# Instructions to follow
The data below should be copied out exactly, with its pictures omitted.

▬▬▬

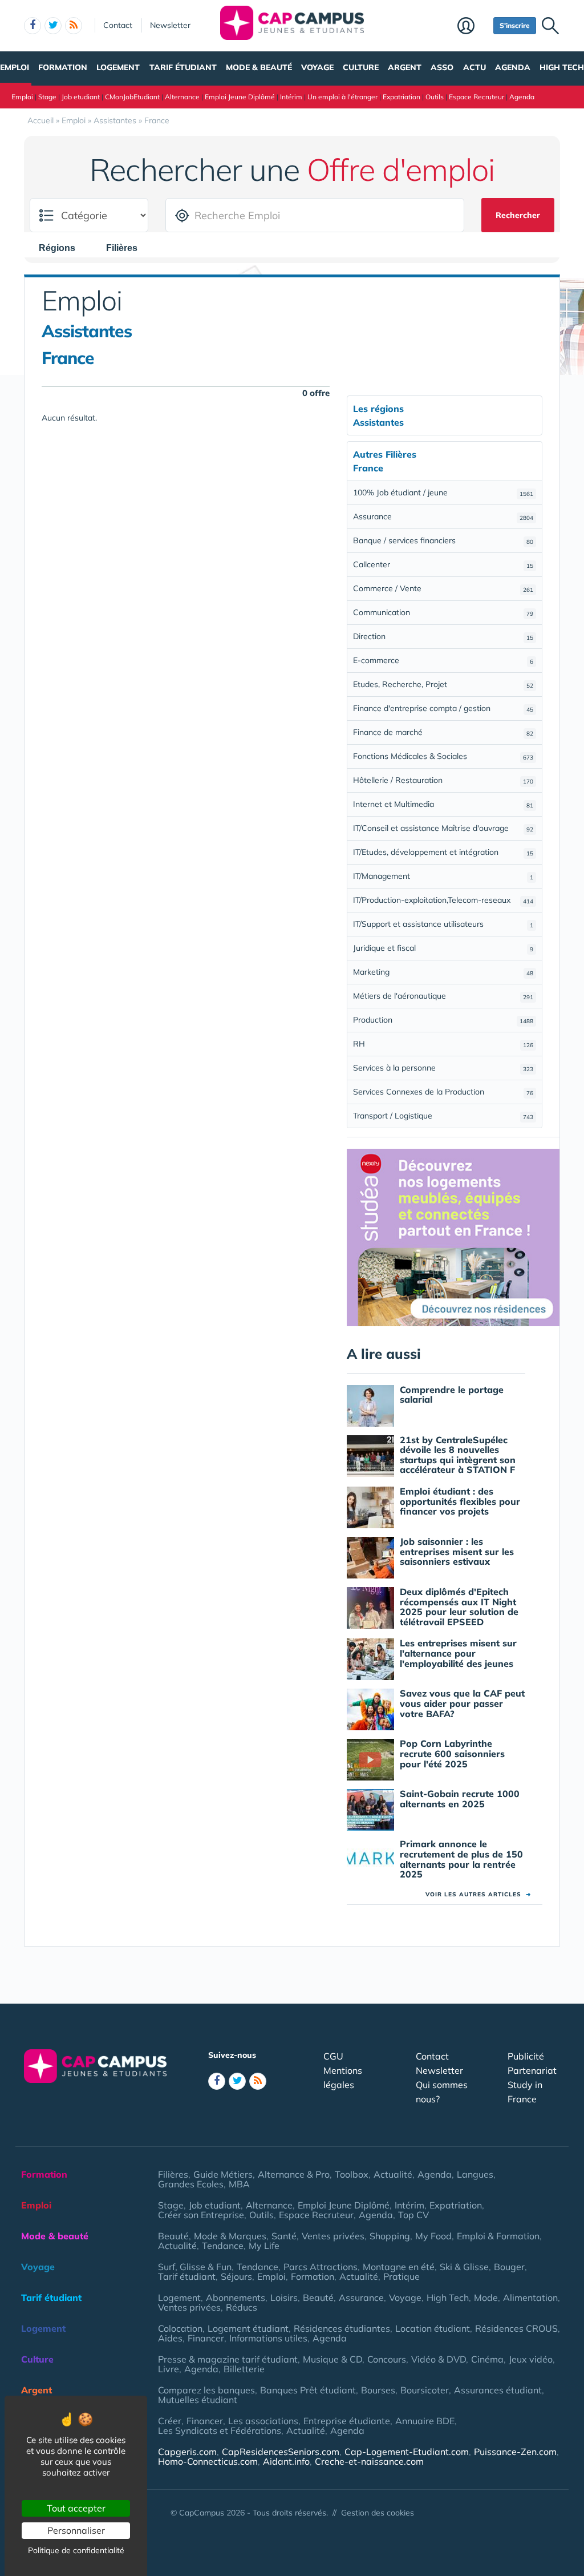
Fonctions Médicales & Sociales (443, 756)
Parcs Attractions (320, 2266)
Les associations (263, 2420)
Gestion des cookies (377, 2513)
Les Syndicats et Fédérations (219, 2430)
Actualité (393, 2174)
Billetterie (244, 2369)
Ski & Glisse (464, 2266)
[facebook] (32, 25)
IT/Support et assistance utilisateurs (443, 924)
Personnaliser (76, 2530)
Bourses (378, 2390)
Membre (472, 27)
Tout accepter (76, 2508)
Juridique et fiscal (443, 948)
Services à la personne (443, 1068)
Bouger (509, 2266)
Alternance (182, 96)
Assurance (443, 516)
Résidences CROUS (516, 2328)
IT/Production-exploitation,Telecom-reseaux (443, 900)
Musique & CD (332, 2359)
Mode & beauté (259, 67)
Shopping (390, 2236)
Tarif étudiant (183, 67)
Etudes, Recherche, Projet (443, 684)
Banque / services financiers (443, 540)
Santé (284, 2236)
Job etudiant (81, 96)
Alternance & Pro (294, 2174)
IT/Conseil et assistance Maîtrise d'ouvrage (443, 828)
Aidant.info (286, 2461)
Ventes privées (333, 2236)
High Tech (562, 67)
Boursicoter (424, 2390)
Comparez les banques (206, 2390)
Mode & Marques (230, 2236)
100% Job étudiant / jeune (443, 492)
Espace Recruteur (476, 96)
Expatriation (401, 96)
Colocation (180, 2328)
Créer (169, 2420)
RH (443, 1044)
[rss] (73, 25)
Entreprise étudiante (346, 2420)
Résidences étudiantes (342, 2328)
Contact (117, 25)
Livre (168, 2369)
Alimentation (530, 2297)
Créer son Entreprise (201, 2214)
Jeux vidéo (531, 2359)
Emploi (14, 67)
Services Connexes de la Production (443, 1092)
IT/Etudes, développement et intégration (443, 852)
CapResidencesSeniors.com (280, 2451)
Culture (361, 67)
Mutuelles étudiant (197, 2399)
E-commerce (443, 660)
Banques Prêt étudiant (308, 2390)
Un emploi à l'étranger (342, 96)
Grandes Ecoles (191, 2184)
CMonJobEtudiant (132, 96)
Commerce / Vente (443, 588)
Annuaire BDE (425, 2420)
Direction (443, 636)
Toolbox (351, 2174)
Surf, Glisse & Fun (195, 2266)
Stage (47, 96)
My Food (433, 2236)
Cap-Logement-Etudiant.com (406, 2451)
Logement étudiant (248, 2328)
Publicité (526, 2056)
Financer (206, 2338)
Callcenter (443, 564)
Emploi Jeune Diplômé (240, 96)
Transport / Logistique (443, 1116)
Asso (442, 67)
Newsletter (170, 25)
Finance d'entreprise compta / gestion (443, 708)
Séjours (236, 2276)
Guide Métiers (223, 2174)
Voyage (317, 67)
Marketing (443, 972)
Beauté (173, 2236)
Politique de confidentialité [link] (76, 2550)
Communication (443, 612)
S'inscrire (515, 25)
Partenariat (532, 2070)
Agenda (512, 67)
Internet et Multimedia (443, 804)
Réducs (241, 2307)
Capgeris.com (187, 2451)
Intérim (291, 96)
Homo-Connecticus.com (208, 2461)
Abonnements (235, 2297)
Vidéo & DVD (438, 2359)
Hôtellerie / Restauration (443, 780)
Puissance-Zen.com (515, 2451)
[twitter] (53, 25)
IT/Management (443, 876)
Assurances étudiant (498, 2390)
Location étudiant (432, 2328)
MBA (239, 2184)
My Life (264, 2245)
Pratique (401, 2276)
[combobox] (63, 247)
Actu (474, 67)
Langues (475, 2174)
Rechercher (518, 215)
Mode (486, 2297)
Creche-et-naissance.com (369, 2461)
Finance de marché (443, 732)
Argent (404, 67)
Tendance (223, 2245)
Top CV (413, 2214)
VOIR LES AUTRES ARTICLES (478, 1894)
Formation (62, 67)
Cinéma (487, 2359)
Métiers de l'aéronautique (443, 996)
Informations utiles (268, 2338)
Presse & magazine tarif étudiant (228, 2359)
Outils (434, 96)
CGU (333, 2056)
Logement (118, 67)
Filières (173, 2174)
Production (443, 1020)
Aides (170, 2338)
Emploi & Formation (498, 2236)
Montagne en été (399, 2266)
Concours (386, 2359)
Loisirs (284, 2297)
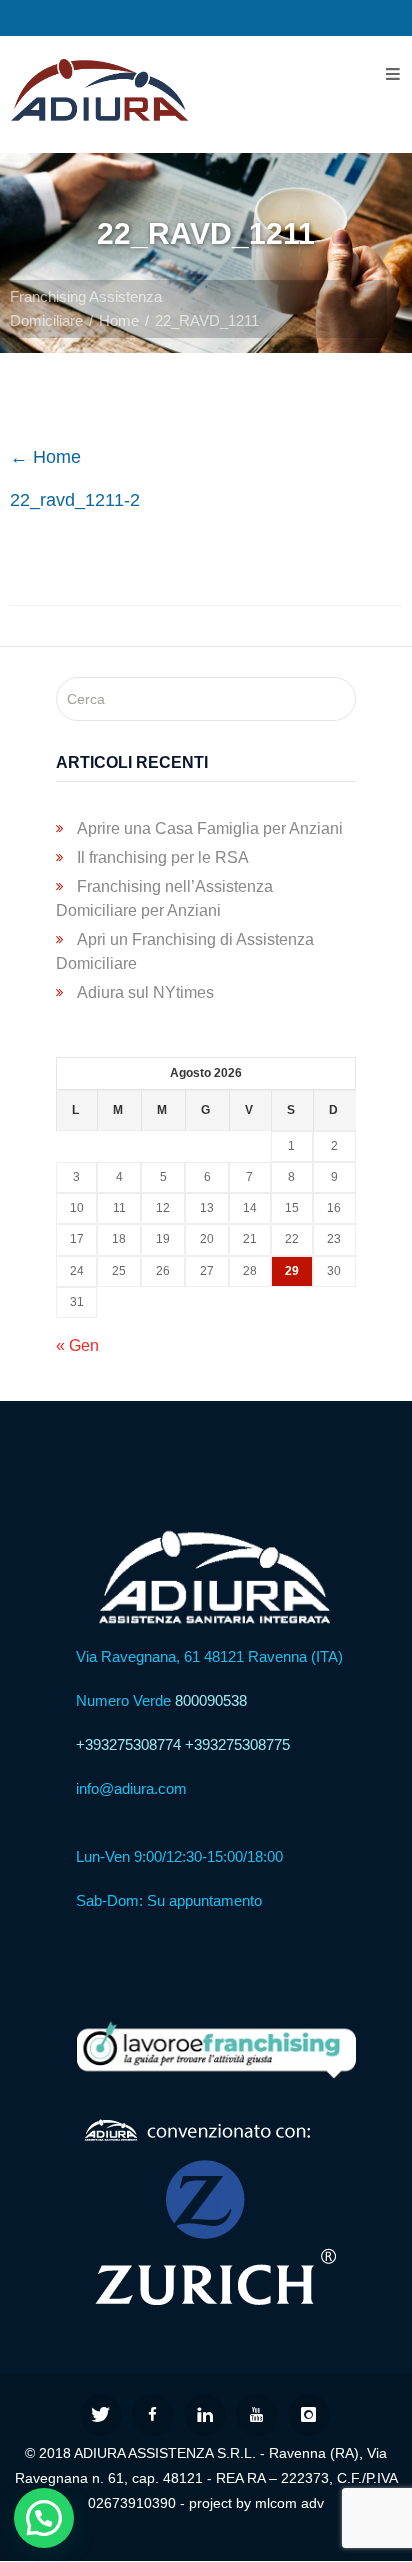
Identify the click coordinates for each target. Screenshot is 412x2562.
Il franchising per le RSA (163, 857)
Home (119, 320)
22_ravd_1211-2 (75, 500)
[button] (44, 2518)
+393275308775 (237, 1744)
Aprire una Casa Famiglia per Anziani (210, 828)
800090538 (211, 1700)
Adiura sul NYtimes (145, 992)
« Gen (77, 1345)
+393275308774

▬▬▬

# Completed exercise
Fonctions Médicales & Sociales (443, 756)
Parcs Attractions (320, 2266)
Les associations (263, 2420)
Gestion des cookies (377, 2513)
Les Syndicats et Fédérations (219, 2430)
Actualité (393, 2174)
Billetterie (244, 2369)
Ski & Glisse (464, 2266)
[facebook] (32, 25)
IT/Support et assistance utilisateurs (443, 924)
Personnaliser (76, 2530)
Bourses (378, 2390)
Membre (472, 27)
Tout accepter (76, 2508)
Juridique et fiscal (443, 948)
Services à la personne (443, 1068)
Bouger (509, 2266)
Alternance (182, 96)
Assurance (443, 516)
Résidences CROUS (516, 2328)
IT/Production-exploitation,Telecom-reseaux (443, 900)
Musique & CD (332, 2359)
Mode & beauté (259, 67)
Shopping (390, 2236)
Tarif étudiant (183, 67)
Etudes, Recherche, Projet (443, 684)
Banque / services financiers (443, 540)
Santé (284, 2236)
Job etudiant (81, 96)
Alternance & Pro (294, 2174)
IT/Conseil et assistance Maîtrise d'ouvrage (443, 828)
Aidant.info (286, 2461)
Ventes privées (333, 2236)
High Tech (562, 67)
Boursicoter (424, 2390)
Comparez les banques (206, 2390)
Mode & Marques (230, 2236)
100% Job étudiant / jeune (443, 492)
Espace Recruteur (476, 96)
Expatriation (401, 96)
Colocation (180, 2328)
Créer (169, 2420)
RH (443, 1044)
[rss] (73, 25)
Entreprise étudiante (346, 2420)
Résidences étudiantes (342, 2328)
Contact (117, 25)
Livre (168, 2369)
Alimentation (530, 2297)
Créer son Entreprise (201, 2214)
Jeux vidéo (531, 2359)
Emploi (14, 67)
Services Connexes de la Production (443, 1092)
IT/Etudes, développement et intégration (443, 852)
CapResidencesSeniors.com (280, 2451)
Culture (361, 67)
Mutuelles étudiant (197, 2399)
E-commerce (443, 660)
Banques Prêt étudiant (308, 2390)
Un emploi à l'étranger (342, 96)
Grandes Ecoles (191, 2184)
CMonJobEtudiant (132, 96)
Commerce / Vente (443, 588)
Annuaire BDE (425, 2420)
Direction (443, 636)
Toolbox (351, 2174)
Surf, Glisse & Fun (195, 2266)
Stage (47, 96)
My Food (433, 2236)
Cap-Logement-Etudiant.com (406, 2451)
Logement étudiant (248, 2328)
Publicité (526, 2056)
Financer (206, 2338)
Callcenter (443, 564)
Emploi Jeune Diplômé (240, 96)
Transport / Logistique (443, 1116)
Asso (442, 67)
Newsletter (170, 25)
Finance d'entreprise compta / gestion (443, 708)
Séjours (236, 2276)
Guide Métiers (223, 2174)
Voyage (317, 67)
Marketing (443, 972)
Beauté (173, 2236)
Politique de confidentialité [link] (76, 2550)
Communication (443, 612)
S'inscrire (515, 25)
Partenariat (532, 2070)
Agenda (512, 67)
Internet et Multimedia (443, 804)
Réducs (241, 2307)
Capgeris.com (187, 2451)
Intérim (291, 96)
Homo-Connecticus.com (208, 2461)
Abonnements (235, 2297)
Vidéo & DVD (438, 2359)
Hôtellerie / Restauration (443, 780)
Puissance-Zen.com (515, 2451)
[twitter] (53, 25)
IT/Management (443, 876)
Assurances étudiant (498, 2390)
Location étudiant (432, 2328)
MBA (239, 2184)
My Life (264, 2245)
Pratique (401, 2276)
[combobox] (63, 247)
Actu (474, 67)
Langues (475, 2174)
Rechercher (518, 215)
Mode (486, 2297)
Creche-et-naissance.com (369, 2461)
Finance de marché (443, 732)
Argent (404, 67)
Tendance (223, 2245)
Top CV (413, 2214)
VOIR LES AUTRES ARTICLES (478, 1894)
Formation (62, 67)
Cinéma (487, 2359)
Métiers de l'aéronautique (443, 996)
Informations utiles (268, 2338)
Presse & magazine tarif étudiant (228, 2359)
Outils (434, 96)
CGU (333, 2056)
Logement (118, 67)
Filières (173, 2174)
Production (443, 1020)
Aides (170, 2338)
Emploi & Formation (498, 2236)
Montagne en été (399, 2266)
Concours (386, 2359)
Loisirs (284, 2297)
Identify the click coordinates for each target. Screenshot is 412x2562.
Il franchising per le RSA (163, 857)
Home (119, 320)
22_ravd_1211-2 (75, 500)
[button] (44, 2518)
+393275308775 (237, 1744)
Aprire una Casa Famiglia per Anziani (210, 828)
800090538 (211, 1700)
Adiura sul NYtimes (145, 992)
« Gen (77, 1345)
+393275308774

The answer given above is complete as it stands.